Work to be completed>
This task calls for copying every line of the records that includes the word "width".

Data in this exercise>
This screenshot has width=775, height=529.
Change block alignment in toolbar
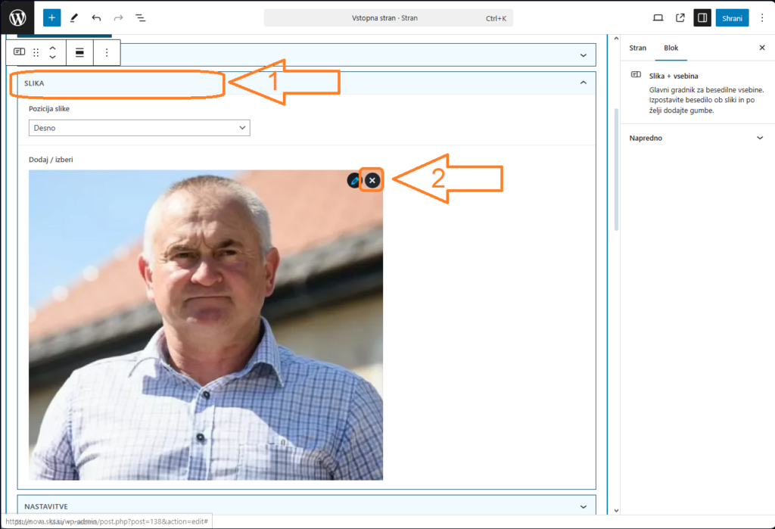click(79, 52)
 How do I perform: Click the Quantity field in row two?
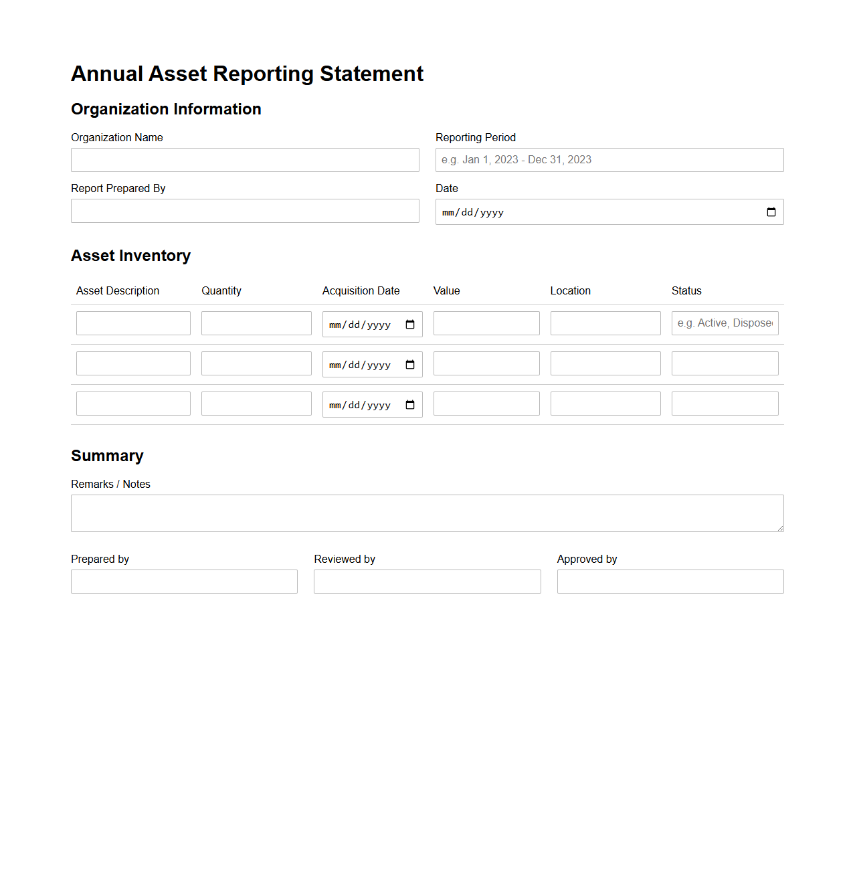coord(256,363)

==

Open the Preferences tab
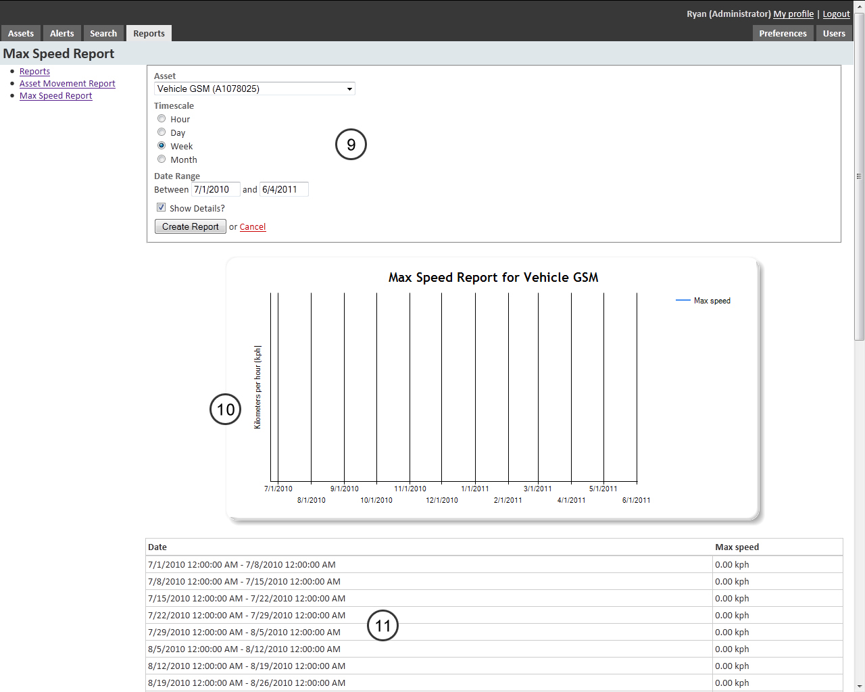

--

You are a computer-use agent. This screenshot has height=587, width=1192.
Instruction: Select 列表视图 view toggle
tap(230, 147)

Exercise answer>
This screenshot has width=775, height=529.
You are a computer-use agent. This screenshot has height=587, width=1192.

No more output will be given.